Officials expect the vaccination programme will be completed by tomorrow.
Meanwhile, the government yesterday began vaccinating Bangladeshi children living in Ukhia and Teknaf.
Nearly 1 million Rohingya refugees, including more than 6,55,000 who fled Myanmar since August 25 -- live in overcrowded camps spreading over these two upazilas.
Under the programme, 1.5 lakh Bangladeshi children aged between 7 and 15 will be vaccinated in the next two weeks.
CHALLENGES AND WORRY
In the December 24 statement, the MSF said the emergence and the spread of diphtheria show how vulnerable the Rohingya refugees are.
“The majority of them are not vaccinated against any diseases, as they had very limited access to routine healthcare, including vaccinations, back in Myanmar. Diphtheria is transmitted by droplets and spreads easily in the refugee settlements where people live in overcrowded conditions, with shelters squeezed up against each other and sometimes families with up to 10 people living in one very small space.”
Separately, the International Organisation for Migration said key challenges associated with the response to the diphtheria outbreak included low vaccination coverage among the Rohingya population, limited treatment capacity, insufficient global supply of diphtheria anti-toxins (DAT), and necessary isolation, infection prevention and control procedures requiring additional resources.
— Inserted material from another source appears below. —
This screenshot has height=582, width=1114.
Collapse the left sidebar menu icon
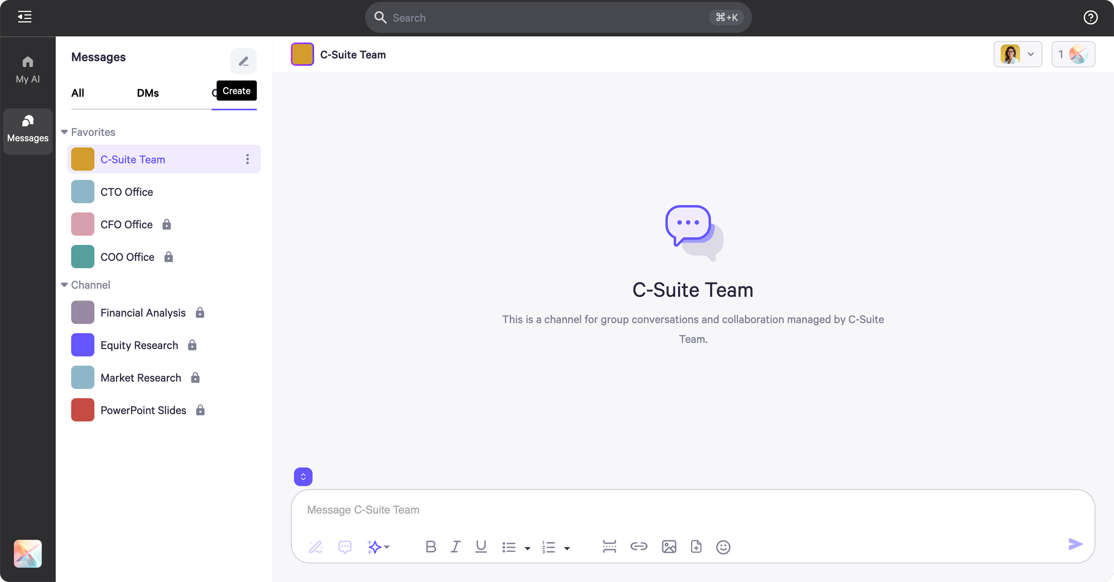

According to the MSF, there are only less than 5,000 vials of DAT globally. “There is not enough of the medication to treat all of the people in front of you who need it and we are forced to make extremely difficult decisions,” said VanLeeuwen. “It becomes an ethical and equity question.”
Nevertheless, the IOM said it was scaling up its response to the outbreak in a number of fields including risk communication, contact tracing, case management, vaccination, coordination and health system support.
Bangladesh earlier implemented mass vaccination programmes for cholera, polio and measles in Rohingya camps and among the local communities in the area.
COORDINATED HEALTH PACKAGES
The health ministry is also considering providing basic healthcare services to the Rohingya people in a more coordinated and systematic way.
The ministry has already taken up a programme -- Forcibly Displaced Myanmar Nationals Health Intervention Strengthening -- in this regard to protect the refugee population from any disease and thereby safeguard the local population against any outbreak.
Nineteen local and international organisations and development partners will jointly implement the programme, starting this month.
Under this initiative, primary healthcare centres will be set up across the camps -- one for every 20,000 people, said Abul Kalam Azad, director general of the Directorate General of Health Services.
There will be a field hospital for every 2 lakh people where patients will receive indoor treatment except for surgeries, he told The Daily Star.
“Our target is to provide 80 percent medical treatment in the camp area. The rest 20 percent will be given in the upazila health complex and in hospitals in Cox's Bazar and Chittagong,” he said.